At the time of the hearing, the only lawful way in which the hospital could administer a blood transfusion against J’s parents’ wishes was pursuant to section 20 of the Transplantation and Anatomy Act 1979 (Qld) if the procedure was necessary to preserve J’s life. However, this situation would not arise until the transplant was underway and it became evident that a blood transfusion was necessary. That would not be the time to seek guidance from the court.

Douglas J recognised this, accepting that there was a good reason for early determination of the issue. He acknowledged that it was preferable for the hospital’s transplant team to have confidence that they had explicit consent to perform a blood transfusion should that prove necessary during the transplant procedure.

Douglas J ultimately held that the sanctity of J’s life outweighed the respect that must be given to the religious beliefs held by J and his parents. He authorised the hospital and its medical practitioners to administer blood to J which, in their medical judgment, was desirable or necessary according to good medical practice.

Encouraging medical teams to communicate with patients and their families openly and clearly during the earlier stages of a terminal illness may identify issues regarding consent or capacity that could arise in the future. If an issue is identified, the hospital can then consider whether to seek guidance from the courts at that time to prevent the team being faced with a seemingly impossible decision when the patient is in a life threatening condition.

Whilst such planning is desirable, it will not be practical in every situation, as identified by the facts in Ping Yuan v Da Yong Chen. At 9.00pm on 7 July 2015, Ms Ping Yuan was forced to make an urgent ex parte application for a court order to facilitate the collection of sperm from her husband, Mr Da Yong Chen, who was unconscious and in a critical condition at the Royal Prince Alfred Hospital in Sydney.

Mr Chen had been admitted to the hospital the previous day with severe chest pain. He was diagnosed with a rupture of a major blood vessel and he required emergency surgery.

Mr Chen remained conscious until the general anesthetic for the surgery was administered. Ms Yuan alleged that just before Mr Chen lost consciousness, he told her that he wanted to have another child with her. Mr Chen did not regain consciousness following the surgery and it was considered that he may only have hours to live.

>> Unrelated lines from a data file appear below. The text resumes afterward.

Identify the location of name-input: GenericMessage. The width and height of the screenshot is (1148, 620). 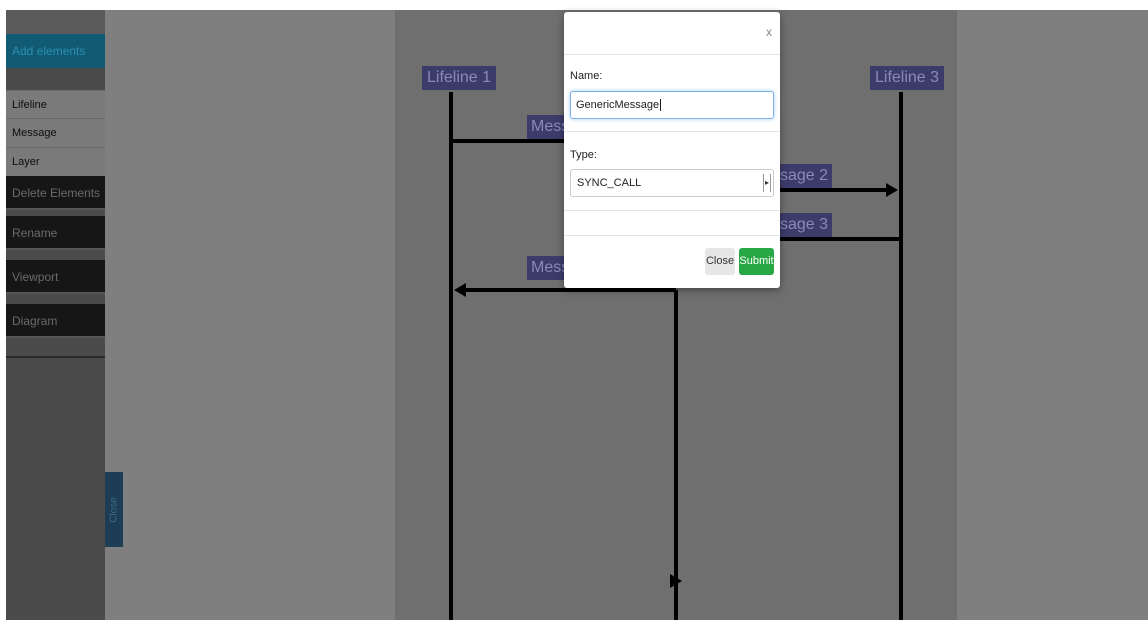
(672, 105).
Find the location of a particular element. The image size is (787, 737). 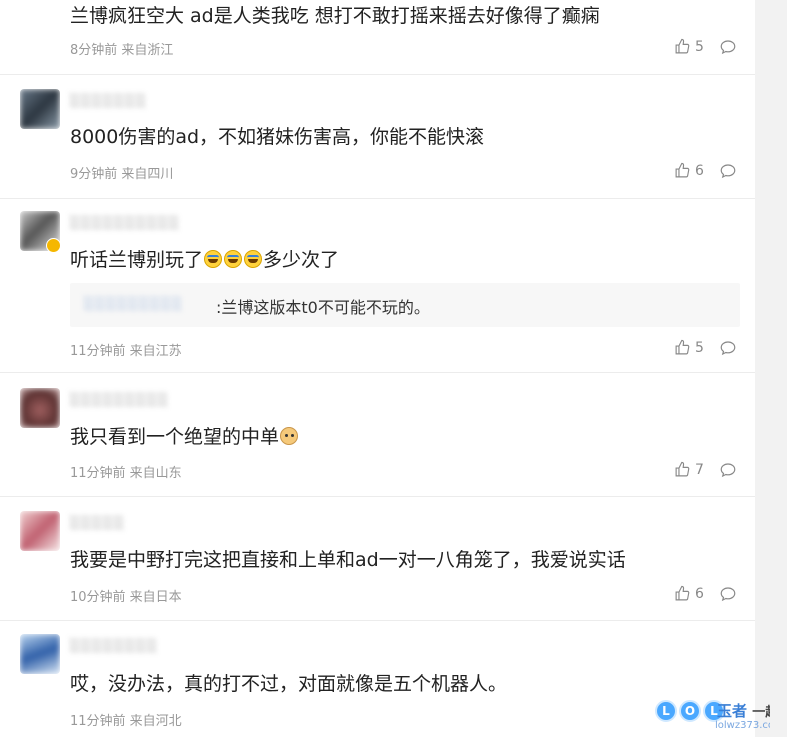

comment-text-part: 多少次了 is located at coordinates (302, 260).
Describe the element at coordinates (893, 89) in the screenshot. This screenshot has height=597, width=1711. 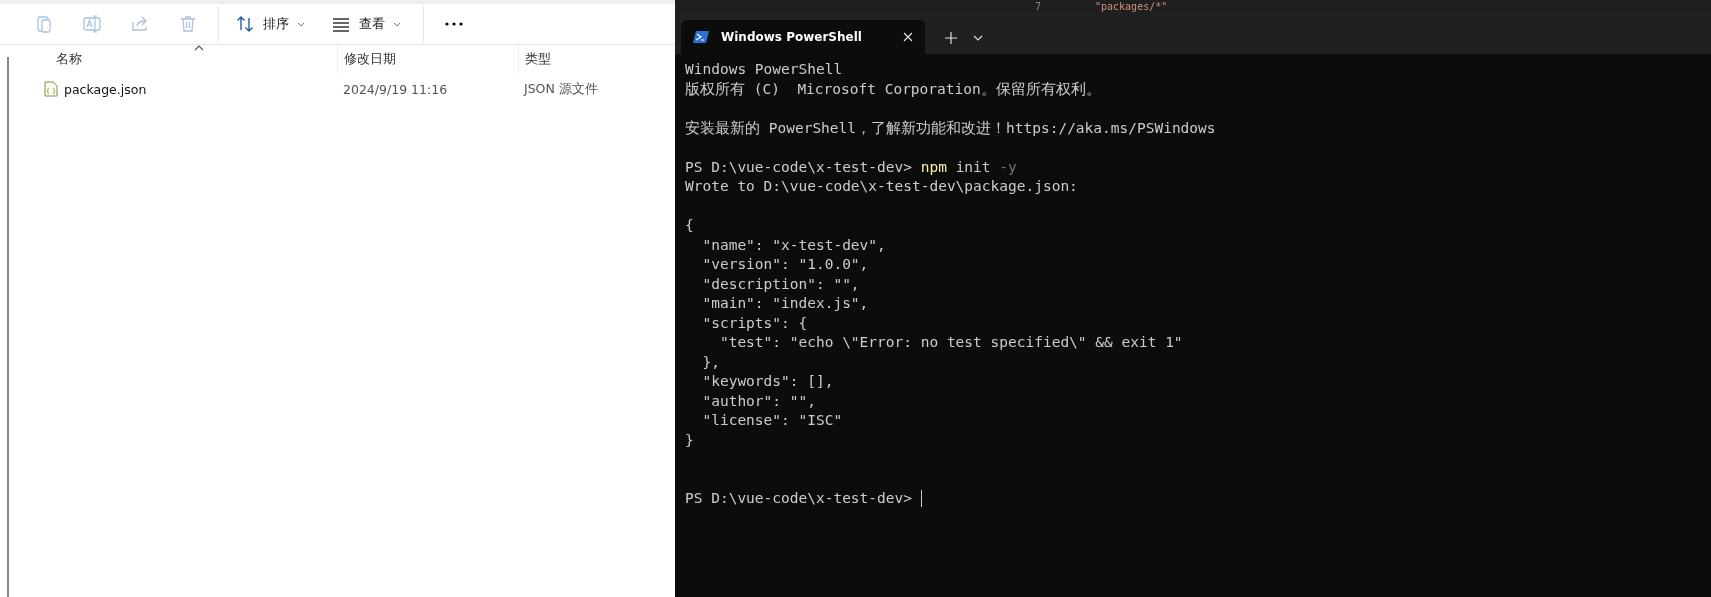
I see `terminal-line: 版权所有 (C) Microsoft Corporation。保留所有权利。` at that location.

Ms Yuan requested a specialist within the fertility clinic at the hospital, Dr Ying Li, extract sperm from her unconscious husband and to store it for insemination at a later date.

Dr Li was willing to perform the procedure subject to being satisfied that he had lawful and effective consent to do so. However, Mr Chen was not expected to regain consciousness prior to his death and what he had allegedly said to his wife before his surgery did not amount to consent for the procedure. An urgent application to the court was therefore Ms Yuan’s only option.

Fagan J ultimately held that the proposed procedure fell within the meaning of “treatment” under section 40 of the Guardianship Act 1987 (NSW). As such, he authorised the medical practitioners to act upon the consent given by Ms Yuan as the person responsible for Mr Chen. The extraction procedure was undertaken shortly after the declaration was communicated to the hospital. The urgency of the situation was proven by Mr Chen’s death 45 minutes after the procedure was performed.